Era salpata dal molo Doolittle, la nostra prossima destinazione, dove sapemmo dall’amministratore che un uomo alto, pallido e molto strano, era arrivato alle cinque il pomeriggio del giorno prima, e aveva insistito perché sulla nave fosse caricata una cassa.

Non ci possono essere dubbi: è diretto a casa!

Capitolo diciassettesimo

Il diario di Abraham Van Helsing

15 ottobre, notte. Lasciata Londra il mattino del 12 ottobre sono arrivato a Varna via Orient Express questo pomeriggio, dopo aver viaggiato giorno e notte. Madam Mina continua a fornire lo stesso resoconto ad ogni tramonto: scroscio di onde, oscurità.

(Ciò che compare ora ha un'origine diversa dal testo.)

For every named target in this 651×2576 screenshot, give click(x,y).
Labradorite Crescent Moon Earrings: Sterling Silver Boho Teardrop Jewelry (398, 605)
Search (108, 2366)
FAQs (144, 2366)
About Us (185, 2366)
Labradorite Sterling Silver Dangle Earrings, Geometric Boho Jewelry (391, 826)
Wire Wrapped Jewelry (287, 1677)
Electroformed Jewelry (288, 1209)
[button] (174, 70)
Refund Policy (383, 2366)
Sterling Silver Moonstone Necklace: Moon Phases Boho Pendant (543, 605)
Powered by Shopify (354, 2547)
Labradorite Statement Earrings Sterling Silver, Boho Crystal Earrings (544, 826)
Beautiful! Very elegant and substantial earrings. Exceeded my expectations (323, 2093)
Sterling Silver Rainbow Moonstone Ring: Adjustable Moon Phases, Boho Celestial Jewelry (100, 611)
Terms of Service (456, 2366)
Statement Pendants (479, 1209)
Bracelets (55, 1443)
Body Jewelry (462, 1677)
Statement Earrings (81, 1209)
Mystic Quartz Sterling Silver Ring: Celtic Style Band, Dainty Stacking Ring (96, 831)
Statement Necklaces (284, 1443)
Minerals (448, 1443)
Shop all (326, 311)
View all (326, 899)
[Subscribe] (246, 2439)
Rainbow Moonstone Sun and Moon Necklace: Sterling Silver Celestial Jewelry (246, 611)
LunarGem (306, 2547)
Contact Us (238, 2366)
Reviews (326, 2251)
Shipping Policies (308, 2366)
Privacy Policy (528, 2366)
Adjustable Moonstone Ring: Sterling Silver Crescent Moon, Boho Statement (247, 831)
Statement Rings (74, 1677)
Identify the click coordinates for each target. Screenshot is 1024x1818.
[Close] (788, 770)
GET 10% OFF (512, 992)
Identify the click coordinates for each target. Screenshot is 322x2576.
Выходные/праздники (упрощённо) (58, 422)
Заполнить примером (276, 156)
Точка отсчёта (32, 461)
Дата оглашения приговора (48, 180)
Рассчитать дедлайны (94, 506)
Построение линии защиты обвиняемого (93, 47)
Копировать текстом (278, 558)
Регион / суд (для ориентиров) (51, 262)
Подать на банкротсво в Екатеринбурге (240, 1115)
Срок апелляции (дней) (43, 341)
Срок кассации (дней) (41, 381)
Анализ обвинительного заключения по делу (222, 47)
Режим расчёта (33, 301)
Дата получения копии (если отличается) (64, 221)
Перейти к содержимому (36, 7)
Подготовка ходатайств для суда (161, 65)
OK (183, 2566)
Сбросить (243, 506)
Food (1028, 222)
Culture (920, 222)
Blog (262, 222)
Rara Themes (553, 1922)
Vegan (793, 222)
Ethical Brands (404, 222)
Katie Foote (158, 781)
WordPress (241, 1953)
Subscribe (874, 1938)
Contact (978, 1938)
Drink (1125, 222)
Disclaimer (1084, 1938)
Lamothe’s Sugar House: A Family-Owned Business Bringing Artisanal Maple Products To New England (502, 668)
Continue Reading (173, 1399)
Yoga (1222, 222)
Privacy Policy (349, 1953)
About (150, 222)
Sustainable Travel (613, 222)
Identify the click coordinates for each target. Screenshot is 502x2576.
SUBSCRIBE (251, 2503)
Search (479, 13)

Dopo molto dibattere, abbiamo deciso di permettere a Jonathan di venire con noi. Sarebbe stato crudele non permettergli di venire, dal momento che portavamo con noi sua moglie (che, finora, ci è stata di grande utilità). Con lui siamo sempre vigili e indossiamo sempre il nostro talismano, poiché la mia morte sarebbe molto utile ad Elisabeth. Causerebbe la distrazione immediata di Vlad, e lei non avrebbe altri disturbi da parte nostra; potrebbe semplicemente attendere la nave quando attracca e recuperare la prima chiave dai pietosi resti di Vlad.

Secondo Zsuzsanna, il fatto che Elisabeth sia vicina in attesa di un’opportunità per attaccare, significa che non ha visto la quinta riga; necessita della prima chiave per leggerla! In apparenza, dopo che Vlad scoprì la prima chiave e lesse la quinta riga, essa scomparve quando Elisabeth rubò il manoscritto. Questa è una buona notizia, poiché significa che lei non si precipiterà al castello di Vlad prima di lui (e di noi). No, lei ci segue (o, piuttosto, segue Harker) perché noi seguiamo Vlad. Ma la sua vicinanza non è la migliore delle notizie per me: soltanto il talismano di Arminius sulla mia persona — persino quando faccio il bagno — mi protegge (grazie a Dio, è ancora abbastanza forte da respingerla!).